Mindfulness Tip: Be present

Walking around Instagram during maternity leave, a newborn sleeping lightly on my lap, I was jealous of the magnificent photos of people doing yoga on distant beaches, coming out bright and shiny from meditation retreats. I was aware of the irony of that jealousy, as I had been feeling it for decades while looking at photos of people in my exact situation with newborn babies, but that’s it. Jealousy is not exactly obedient to logic.

I met with a spiritual director during that time. After hearing me cry for losing my practice and wishing I could go to a retreat, he looked me in the eye and said, “Yael, your spiritual life is no different from your real life.” I felt the truth strike me like lightning. Of couse! He sought wisdom, knowledge, and freedom everywhere, except where he has always been, in the present moment. Life, as it is.

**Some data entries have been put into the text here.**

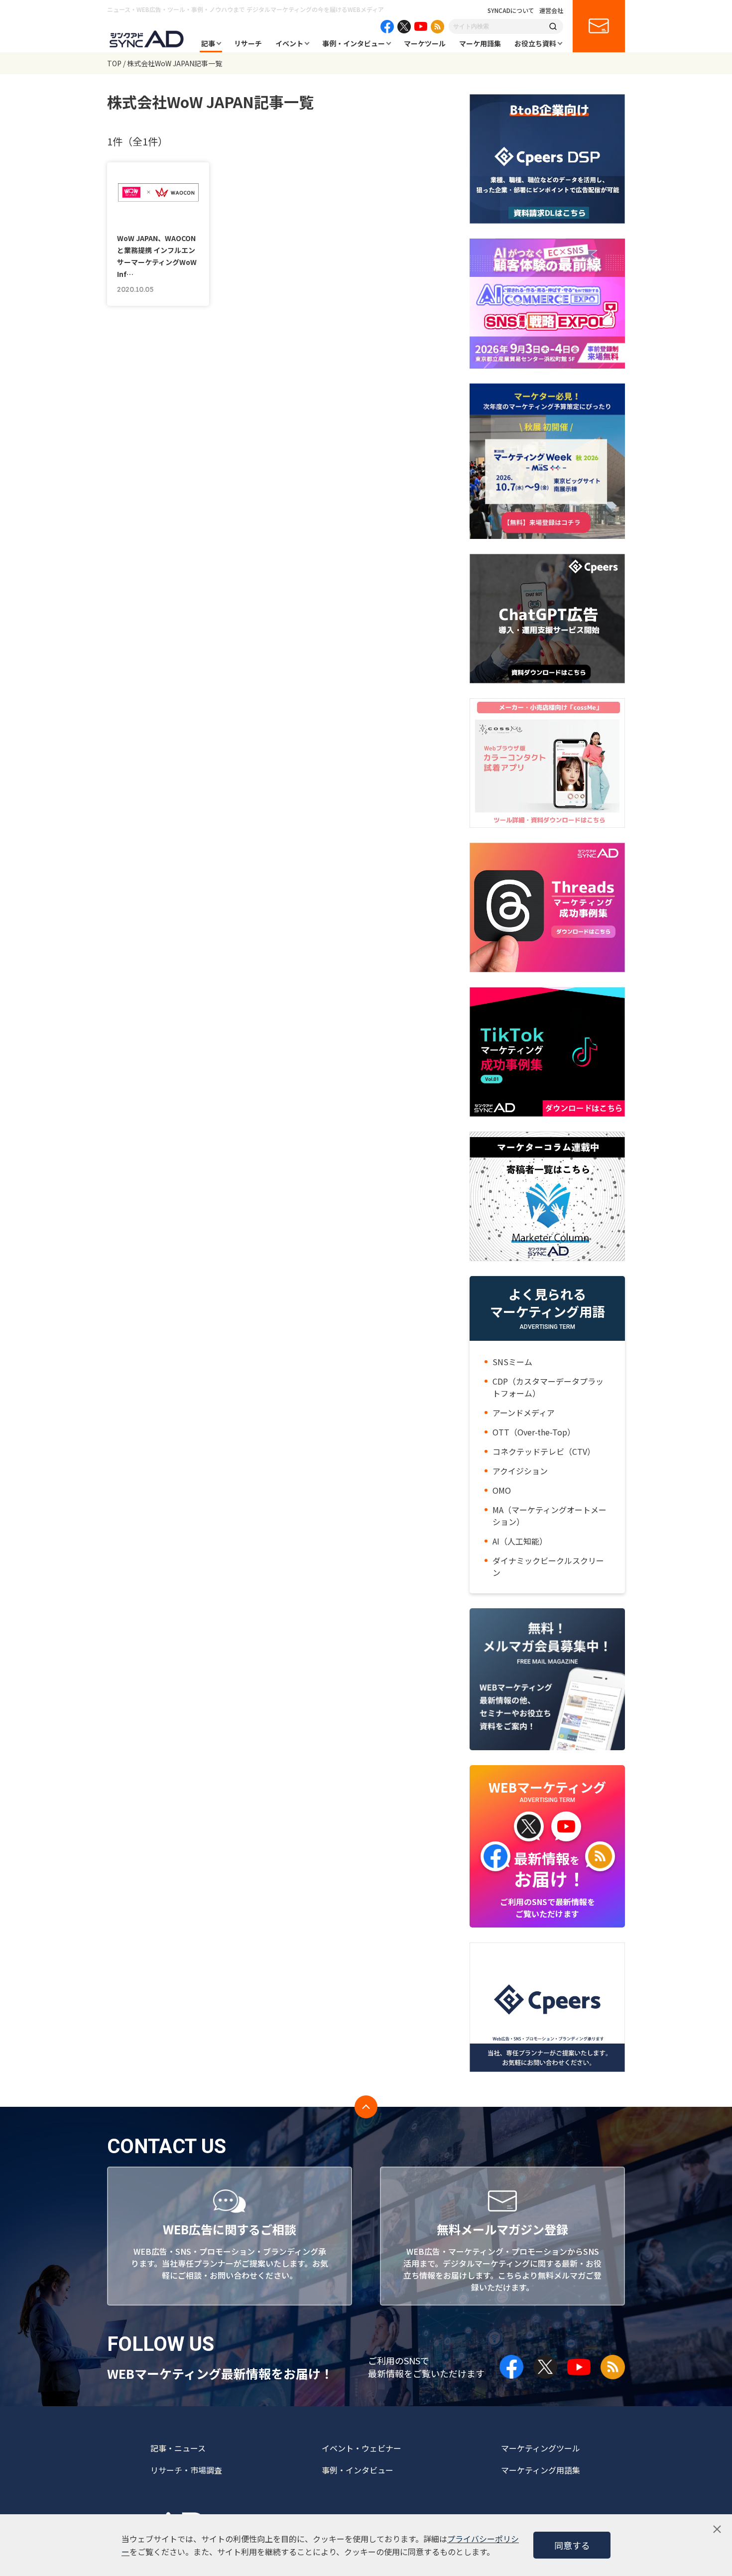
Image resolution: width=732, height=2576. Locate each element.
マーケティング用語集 (540, 2470)
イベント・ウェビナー (361, 2448)
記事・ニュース (178, 2448)
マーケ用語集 (480, 43)
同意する (572, 2545)
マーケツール (425, 43)
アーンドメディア (523, 1412)
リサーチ (248, 43)
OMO (501, 1490)
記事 (208, 43)
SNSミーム (512, 1362)
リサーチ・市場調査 (186, 2470)
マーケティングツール (540, 2448)
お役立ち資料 (535, 43)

Adjusting my vision to see my life with babies as my practice, I began to notice myself a lot. I saw the pain and beauty of impermanence as my children grew out of their clothes and learned new skills. I felt the expanding vulnerability and love of the heart beyond the boundaries of the self as I looked into their eyes or held their tiny, warm bodies. I felt the pain of resisting life when I clung to the development of my life as a mother, and the release of that suffering when I softened and opened up to the flood of feelings I had. under.


Related: The healing power of self-healing through Ayurveda


Your spiritual life is your daily life. The two are not separated. If you notice that you are struggling with life, pushing against the truth of how things are, escaping the phone, or running away from your mind, see if you can return to the present moment with gentleness and courage. Even though it is painful, you will suffer less and notice more. Life is here, waiting for you.